A batched version of the PPORLElement. See PPORLElement for more details on individual fields.

Parameters
  • query_tensors (torch.Tensor) – A batch of query tensors. Should be a long tensor.

  • response_tensors (torch.Tensor) – A batch of response tensors. Should be a long tensor.

  • logprobs (torch.Tensor) – A batch of log probabilities from policy

  • values (torch.Tensor) – A batch of values from value network

  • rewards (torch.Tensor) – A batch of rewards

Data Elements for ILQL

class trlx.data.ilql_types.ILQLElement(input_ids: torch.Tensor[torch.Tensor], attention_mask: torch.Tensor[torch.Tensor], rewards: torch.Tensor[torch.Tensor], states_ixs: torch.Tensor[torch.Tensor], actions_ixs: torch.Tensor[torch.Tensor], dones: torch.Tensor[torch.Tensor])[source]

Data element for ILQL

Parameters
  • input_ids (torch.Tensor) – Input tokens. Should be a long tensor.

  • attention_mask (torch.Tensor) – Attention mask. Should be a long tensor.

  • rewards (torch.Tensor) – Rewards for each token. Should be a float tensor of same size as tokens.

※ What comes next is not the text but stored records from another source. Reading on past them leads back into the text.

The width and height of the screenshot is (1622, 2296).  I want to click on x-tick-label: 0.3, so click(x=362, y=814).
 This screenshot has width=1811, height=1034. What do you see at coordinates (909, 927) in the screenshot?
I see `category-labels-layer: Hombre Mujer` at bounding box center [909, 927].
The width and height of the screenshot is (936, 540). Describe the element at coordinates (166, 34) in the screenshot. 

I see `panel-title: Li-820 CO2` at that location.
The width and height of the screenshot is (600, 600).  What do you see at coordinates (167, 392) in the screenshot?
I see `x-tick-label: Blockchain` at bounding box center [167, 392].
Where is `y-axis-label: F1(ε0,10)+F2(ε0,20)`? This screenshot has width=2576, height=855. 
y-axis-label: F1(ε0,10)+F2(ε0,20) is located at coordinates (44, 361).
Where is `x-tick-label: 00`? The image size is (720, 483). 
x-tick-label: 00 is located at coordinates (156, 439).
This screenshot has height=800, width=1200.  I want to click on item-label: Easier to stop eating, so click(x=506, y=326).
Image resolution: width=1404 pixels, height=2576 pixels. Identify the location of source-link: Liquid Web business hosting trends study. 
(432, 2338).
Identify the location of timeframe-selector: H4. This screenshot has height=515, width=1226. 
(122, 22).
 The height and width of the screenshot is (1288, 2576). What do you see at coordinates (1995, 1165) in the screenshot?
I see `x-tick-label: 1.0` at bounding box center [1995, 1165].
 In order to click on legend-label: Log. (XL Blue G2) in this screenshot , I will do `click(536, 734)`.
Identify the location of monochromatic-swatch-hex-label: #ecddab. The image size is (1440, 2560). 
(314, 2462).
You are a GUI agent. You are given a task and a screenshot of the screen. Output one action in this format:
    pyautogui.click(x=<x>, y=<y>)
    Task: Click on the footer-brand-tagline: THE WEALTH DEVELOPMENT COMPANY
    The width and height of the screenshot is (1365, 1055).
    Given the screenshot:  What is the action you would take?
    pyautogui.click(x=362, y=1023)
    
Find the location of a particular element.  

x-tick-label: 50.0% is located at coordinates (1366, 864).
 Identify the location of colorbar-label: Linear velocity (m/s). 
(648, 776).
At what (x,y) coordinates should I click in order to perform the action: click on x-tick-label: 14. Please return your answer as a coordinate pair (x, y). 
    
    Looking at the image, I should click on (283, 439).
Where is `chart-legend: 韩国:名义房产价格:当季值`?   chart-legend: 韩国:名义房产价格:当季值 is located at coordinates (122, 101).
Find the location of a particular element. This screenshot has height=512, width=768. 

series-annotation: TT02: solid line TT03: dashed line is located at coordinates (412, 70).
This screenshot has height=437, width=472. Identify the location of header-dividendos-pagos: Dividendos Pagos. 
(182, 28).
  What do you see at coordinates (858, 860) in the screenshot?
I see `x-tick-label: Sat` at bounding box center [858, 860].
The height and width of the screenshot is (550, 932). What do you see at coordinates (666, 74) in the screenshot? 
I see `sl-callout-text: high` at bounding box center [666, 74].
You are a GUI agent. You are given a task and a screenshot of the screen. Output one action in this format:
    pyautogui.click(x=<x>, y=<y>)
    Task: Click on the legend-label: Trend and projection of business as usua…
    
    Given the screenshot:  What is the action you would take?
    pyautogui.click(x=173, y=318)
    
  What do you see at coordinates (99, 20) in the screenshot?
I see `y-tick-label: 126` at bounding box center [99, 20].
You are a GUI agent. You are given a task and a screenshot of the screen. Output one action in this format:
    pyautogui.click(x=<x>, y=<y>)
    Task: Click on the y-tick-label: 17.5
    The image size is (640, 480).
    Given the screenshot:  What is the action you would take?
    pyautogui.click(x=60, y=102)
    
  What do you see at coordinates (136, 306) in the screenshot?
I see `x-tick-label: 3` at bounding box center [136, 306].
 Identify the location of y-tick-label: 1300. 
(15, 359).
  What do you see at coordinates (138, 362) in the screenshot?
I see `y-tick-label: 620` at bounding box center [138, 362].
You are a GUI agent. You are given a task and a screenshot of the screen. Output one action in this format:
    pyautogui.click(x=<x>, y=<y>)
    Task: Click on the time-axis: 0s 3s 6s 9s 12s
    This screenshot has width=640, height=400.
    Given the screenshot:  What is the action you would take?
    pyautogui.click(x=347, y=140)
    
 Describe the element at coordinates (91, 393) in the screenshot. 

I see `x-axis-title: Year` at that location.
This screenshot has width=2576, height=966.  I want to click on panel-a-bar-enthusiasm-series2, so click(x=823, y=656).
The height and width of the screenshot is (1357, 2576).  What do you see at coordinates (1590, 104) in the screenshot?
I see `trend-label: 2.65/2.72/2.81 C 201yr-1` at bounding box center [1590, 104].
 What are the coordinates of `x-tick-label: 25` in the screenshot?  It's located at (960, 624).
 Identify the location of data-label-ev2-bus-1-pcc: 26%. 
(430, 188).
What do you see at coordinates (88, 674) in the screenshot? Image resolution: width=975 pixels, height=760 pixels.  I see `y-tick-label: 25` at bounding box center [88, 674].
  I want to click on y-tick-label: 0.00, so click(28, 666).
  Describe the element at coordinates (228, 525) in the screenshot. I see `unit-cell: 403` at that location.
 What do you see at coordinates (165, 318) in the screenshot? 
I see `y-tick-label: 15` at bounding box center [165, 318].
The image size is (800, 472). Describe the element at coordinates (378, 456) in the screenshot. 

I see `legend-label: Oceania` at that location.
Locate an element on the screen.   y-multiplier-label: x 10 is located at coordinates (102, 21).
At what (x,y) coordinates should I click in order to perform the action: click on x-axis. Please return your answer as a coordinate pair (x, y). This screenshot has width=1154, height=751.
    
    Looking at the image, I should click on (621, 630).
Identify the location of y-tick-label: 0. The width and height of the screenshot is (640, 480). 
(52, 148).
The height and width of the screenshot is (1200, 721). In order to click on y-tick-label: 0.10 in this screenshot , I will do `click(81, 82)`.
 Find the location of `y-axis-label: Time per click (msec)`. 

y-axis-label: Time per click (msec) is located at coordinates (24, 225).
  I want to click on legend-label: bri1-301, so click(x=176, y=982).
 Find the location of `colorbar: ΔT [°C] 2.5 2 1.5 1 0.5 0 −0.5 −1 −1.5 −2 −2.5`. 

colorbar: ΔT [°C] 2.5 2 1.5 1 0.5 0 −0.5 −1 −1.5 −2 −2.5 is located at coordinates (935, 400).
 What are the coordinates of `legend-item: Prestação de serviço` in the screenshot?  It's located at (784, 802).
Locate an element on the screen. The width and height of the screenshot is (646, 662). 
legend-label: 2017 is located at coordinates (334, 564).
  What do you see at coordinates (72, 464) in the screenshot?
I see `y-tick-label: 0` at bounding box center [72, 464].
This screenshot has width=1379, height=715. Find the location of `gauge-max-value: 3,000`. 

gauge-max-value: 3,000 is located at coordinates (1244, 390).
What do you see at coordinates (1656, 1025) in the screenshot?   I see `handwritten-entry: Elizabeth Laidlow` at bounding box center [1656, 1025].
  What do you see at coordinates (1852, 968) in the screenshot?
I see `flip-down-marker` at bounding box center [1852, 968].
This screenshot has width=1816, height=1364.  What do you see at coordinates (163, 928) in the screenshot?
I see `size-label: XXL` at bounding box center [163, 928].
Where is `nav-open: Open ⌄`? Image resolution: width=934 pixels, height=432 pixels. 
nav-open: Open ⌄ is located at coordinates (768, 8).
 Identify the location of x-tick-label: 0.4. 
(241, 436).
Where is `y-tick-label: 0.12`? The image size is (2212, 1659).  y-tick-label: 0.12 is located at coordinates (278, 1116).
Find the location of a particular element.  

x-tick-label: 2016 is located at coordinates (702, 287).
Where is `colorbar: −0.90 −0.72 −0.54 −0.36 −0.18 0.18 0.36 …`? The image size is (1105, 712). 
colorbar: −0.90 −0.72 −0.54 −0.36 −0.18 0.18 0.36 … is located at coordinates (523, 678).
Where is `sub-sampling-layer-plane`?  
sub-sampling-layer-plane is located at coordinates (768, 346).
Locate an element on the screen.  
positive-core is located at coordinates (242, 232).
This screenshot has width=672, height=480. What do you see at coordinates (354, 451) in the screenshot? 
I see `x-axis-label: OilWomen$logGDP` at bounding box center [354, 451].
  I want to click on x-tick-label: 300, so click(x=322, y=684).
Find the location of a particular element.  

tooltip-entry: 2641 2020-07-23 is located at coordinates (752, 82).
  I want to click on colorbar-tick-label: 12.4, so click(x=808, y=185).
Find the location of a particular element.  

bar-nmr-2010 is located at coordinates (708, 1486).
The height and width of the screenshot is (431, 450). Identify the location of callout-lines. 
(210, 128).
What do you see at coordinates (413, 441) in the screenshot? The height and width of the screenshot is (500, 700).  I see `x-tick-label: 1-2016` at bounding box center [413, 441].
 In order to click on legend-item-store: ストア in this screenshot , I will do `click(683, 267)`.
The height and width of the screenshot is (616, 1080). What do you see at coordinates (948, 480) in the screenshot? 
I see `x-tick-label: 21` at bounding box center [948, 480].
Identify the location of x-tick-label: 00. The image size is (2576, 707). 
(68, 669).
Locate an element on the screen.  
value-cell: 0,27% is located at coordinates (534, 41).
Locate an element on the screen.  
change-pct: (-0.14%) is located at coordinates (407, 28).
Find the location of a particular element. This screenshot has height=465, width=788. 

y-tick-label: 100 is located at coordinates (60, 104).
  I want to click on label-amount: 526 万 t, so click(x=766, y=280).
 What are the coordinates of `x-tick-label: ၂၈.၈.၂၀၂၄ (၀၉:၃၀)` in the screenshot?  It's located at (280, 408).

class trlx.data.ilql_types.ILQLBatch(input_ids: torch.Tensor[torch.Tensor], attention_mask: torch.Tensor[torch.Tensor], rewards: torch.Tensor[torch.Tensor], states_ixs: torch.Tensor[torch.Tensor], actions_ixs: torch.Tensor[torch.Tensor], dones: torch.Tensor[torch.Tensor])[source]

Batched ILQL data elements

Parameters
  • input_ids (torch.Tensor) – Batch of input tokens.

  • attention_mask (torch.Tensor) – Batch of attention masks.

  • rewards (torch.Tensor) – Batch of rewards for each token in each token batch.